BAME Britons are split on whether they have been prevented from succeeding or pursuing opportunities in their personal life as a result of their race. Four in ten (40%) say they have, while 38% say they have not – the remaining 22% are unsure.
Black Britons are noticeably more likely to feel like they have faced barriers to success, at 50%.
It is also notable that older BAME Britons feel more sure that their race hasn’t been an obstacle. Almost half (49%) of those aged 65 and above think their ethnicity hasn’t stopped them getting on in life, compared to 42% who think it has.
The key distinction between the oldest BAME Britons and their juniors is that they are less likely to answer “don’t know” to this question. Just 9% among those aged 65 and above, compared 17% of those aged 50-64, 23% of those aged 25-49, and 31% among those aged 18-24.
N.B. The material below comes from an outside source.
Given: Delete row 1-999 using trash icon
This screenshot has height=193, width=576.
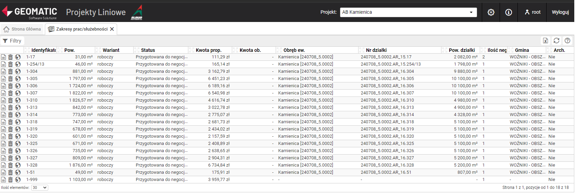Looking at the screenshot, I should pos(11,180).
While many feel they have been held back by their race, half (52%) do think that progress has been made in race relations in Britain over the last 50 years. One in five (19%) think that there has been no change over the last half-century, while a similar figure (17%) think things have actively got worse.
Those of mixed race or Chinese ancestry are most likely to think race relations have improved (69%). Black Britons (56%) and Britons of Indian heritage (53%) are about as likely as the average to think race relations have improved, but Britons of Pakistani descent are far less likely to think so, at just 36%. Indeed, 29% of Pakistani Britons think the situation has deteriorated over the last 50 years, a rate noticeably higher than among the other groups.
Although many think race relations are getting better, they still think it is something the next generation of ethnic minorities in Britain will have to endure. Three quarters (74%) say that racism will either “definitely” or “probably” still be a problem for the next generation, with this figure largely consistent across racial groups. Just 17% expect that it won’t be.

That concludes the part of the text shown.